中国Alibabaが4月29日(現地時間)に発表した、大規模言語モデル「Qwen」の最新版となる「Qwen3」シリーズが話題だ。フラッグシップモデルの「Qwen3-235B-A22B」は「DeepSeek-R1」の半分未満のパラメータ数ながら、OpenAIのo1やo3-mini、GoogleのGemini 2.5 Proなど他のトップモデルと並ぶ性能を達成したという。「Qwen3-4B」は小さなモデルでありながらも「GPT-4o」を多くの項目で上回るとしている。
公開した全てのモデルがオープンウェイトであるため、フラグシップの235B-A22B以外はデスクトップ向けハイエンドGPUなどで動作させることもできる。
Qwen3シリーズの特徴は思考(Thinking)モードと非思考モードを切り替えられること。思考モードはOpenAI o1やDeepSeek R1で言う「Reasoning」や、Claude 3.7 Sonnetで言う「Thinking」のことで、モデルが段階的に推論を行うことで回答の精度を上げるモードのこと。タスクの複雑さに応じて使い分けられる。
MoEモデルとしては大型の「Qwen3-235B-A22B」と小型の「Qwen3-30B-A3B」の2つ、Denseモデルとしては「Qwen3-32B」「Qwen3-14B」「Qwen3-8B」「Qwen3-4B」「Qwen3-1.7B」「Qwen3-0.6B」の6つが、オープンウェイトかつApache 2.0ライセンスで公開された。
MoE(Mixture-of-Experts)は、専門家(Experts)と呼ばれる複数のサブニューラルネットワークを内部に持ち、実際に推論する際はそのうちの数個のみを活性化パラメータとして利用するモデル。対するDense(密)モデルはパラメータを全て利用して推論する従来的なモデル。MoEは計算コストを抑えながら性能を上げられる側面を持つ。
小型MoEモデルの「Qwen3-30B-A3B」も興味深い性能を示す。活性化パラメータが10倍ある同社の思考モデル「QwQ-32B」を上回る性能を発揮するという。活性化パラメータが小さい分、推論時の実行速度の向上が見込まれる。
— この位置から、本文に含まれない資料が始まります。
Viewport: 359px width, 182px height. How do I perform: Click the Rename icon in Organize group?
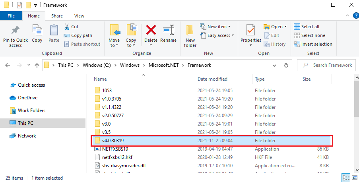pos(168,31)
Qwen3は119の言語と方言をサポートしており、日本語も含まれている。これにより、グローバルなアプリケーション開発が可能になり、世界中のユーザーがこのモデルの能力を活用できるようになるとしている。
Qwen3の事前学習には、Qwen2.5の18兆トークンに対し、約2倍の36兆トークンを使用した。このデータセットはWebサイトだけでなくPDF形式の文書からも収集され、Qwen2.5-VLを使用してテキストを抽出。Qwen2.5で品質を向上させたという。また、数学やコードのデータ量を増やすために、Qwen2.5-MathとQwen2.5-Coderを使用して合成データを生成した。
事前学習プロセスは3段階で構成されており、第1段階ではコンテキスト長4Kトークンで30兆以上のトークンを学習。第2段階ではSTEM、コーディング、推論タスクなどの知識集約型データの割合を増やし、最終段階では高品質な長文コンテキストデータを使用してコンテキスト長を32Kトークンに拡張している。
事後学習プロセスでは、長いCoT(思考連鎖)のコールドスタート、思考の強化学習、思考モードの融合、一般的な強化学習という4段階で235B-A22Bと32Bを作成。その結果を蒸留することで30B-A3Bやその他の小型Denseモデルを作成した。
Qwen3モデルはHugging FaceやKaggleなどのプラットフォームで利用可能。ローカルでの使用には、Ollama、LMStudio、MLX、llama.cpp、KTransformersなどのツールが推奨されている。Alibabaが提供するWebアプリ「Qwen Chat」でも利用できる。